Monday, April 22, 2024

Andy Murray: I’m enjoying my tennis better these days ahead of potential Australian Open meeting vs Novak Djokovic -Dlight News

Andy Murray says he is “enjoying tennis better”, as he spoke through the mental side of the sport and beginning his Australian Open campaign.

The end of 2023 didn’t go according to plan for the former World No 1. Murray lost six of his final nine matches of the season, culminating in a frustrating defeat against Alex de Minaur at the end of October in Paris, where the Australian saved a match point.

Fast forward two-and-a-half months and the 36-year-old is feeling revitalised ahead of his 16th Australian Open appearance.

“I feel like I’m enjoying [tennis] better,” Murray said in his pre-tournament press conference on Friday.

“I think part of that is the mental side of it. Tennis is a difficult game in that respect. When you’re struggling, you’re out there on your own, it can be difficult at times. Part of it is that.

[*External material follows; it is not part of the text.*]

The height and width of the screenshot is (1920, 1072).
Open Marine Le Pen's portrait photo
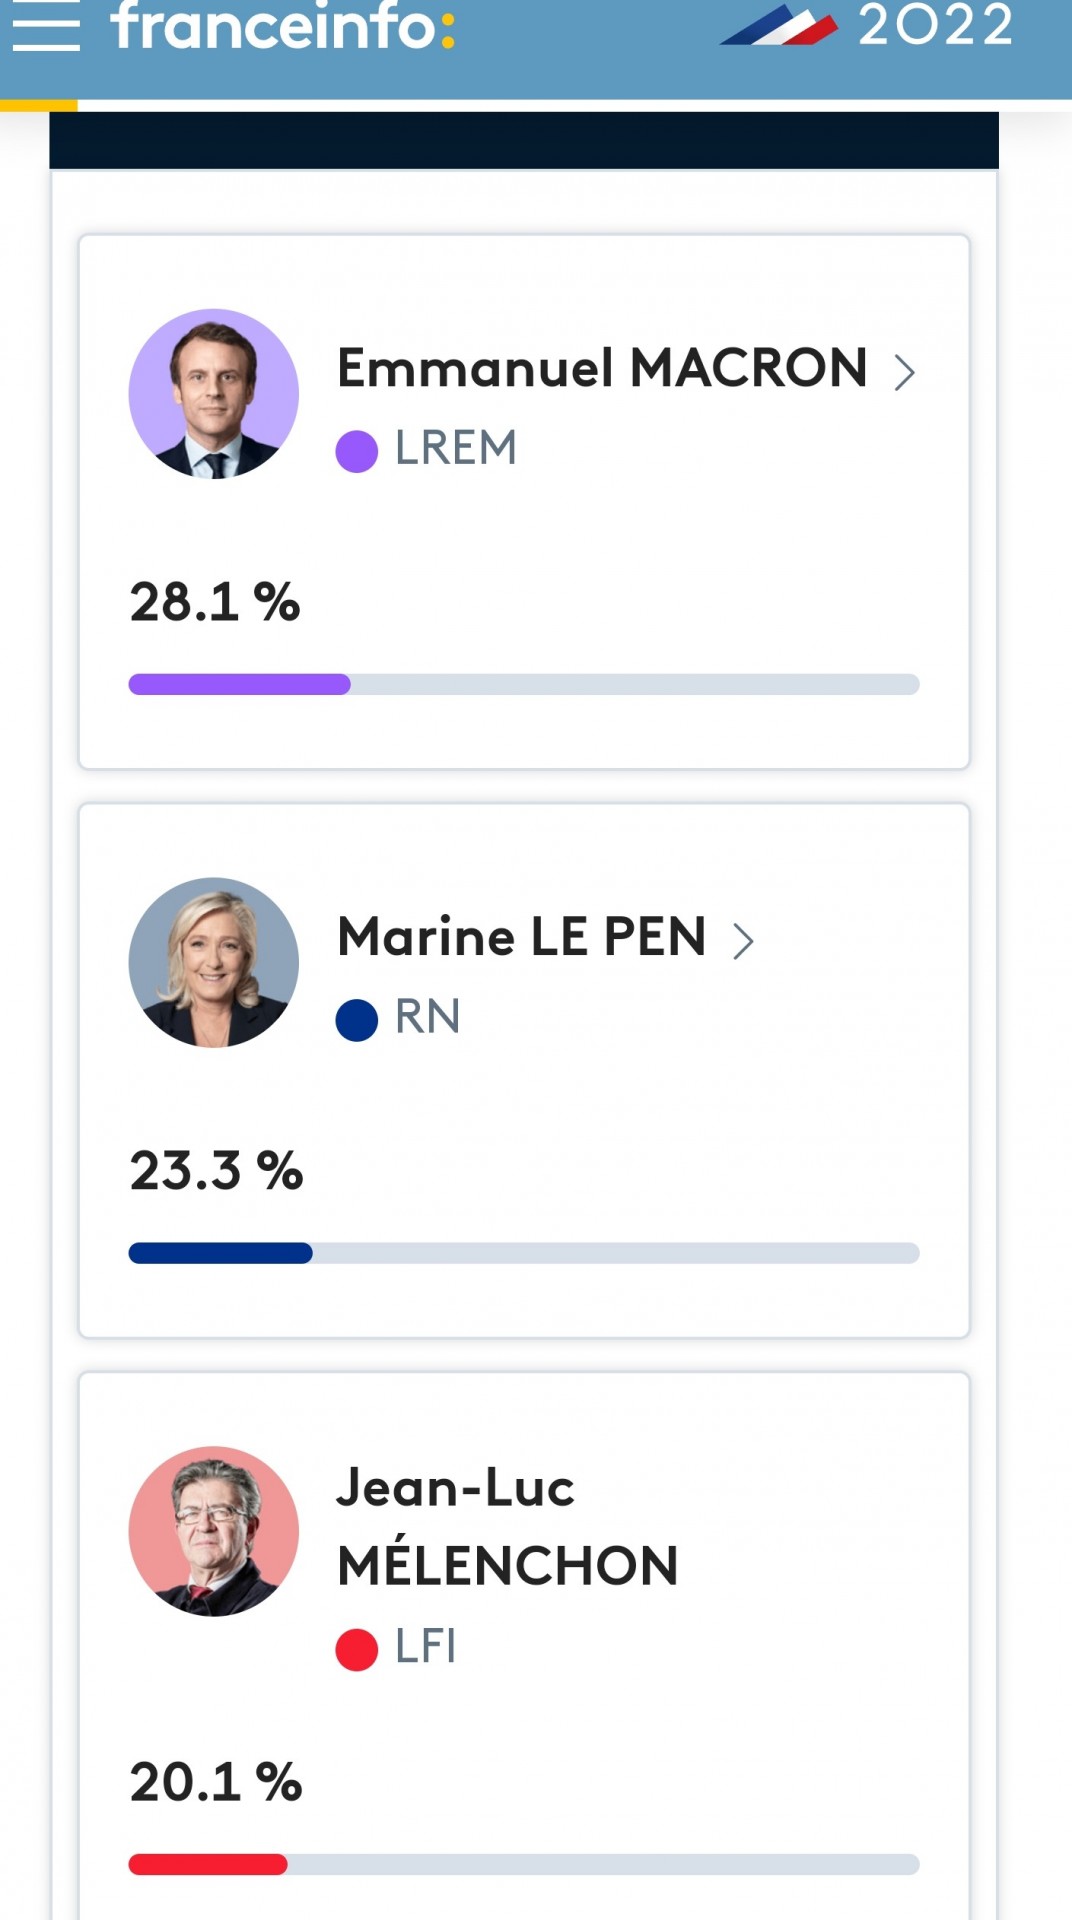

“The way you’re playing, when you know you’re capable of doing more than what you are, if you’re not happy with the way you’re hitting forehands and backhands and serving and those sorts of things, there’s the technical aspect as well.

“Fixing some of those problems has helped me feel better on the court. Definitely some focus on the mental side, re-framing the way you look at things definitely helps.”

Andy Murray of Great Britain plays a shot in his match against Grigor Dimitrov of Bulgaria during the Brisbane International tennis tournament in Brisbane, Australia, Monday, Jan. 1, 2024. (AP Photo/Tertius Pickard)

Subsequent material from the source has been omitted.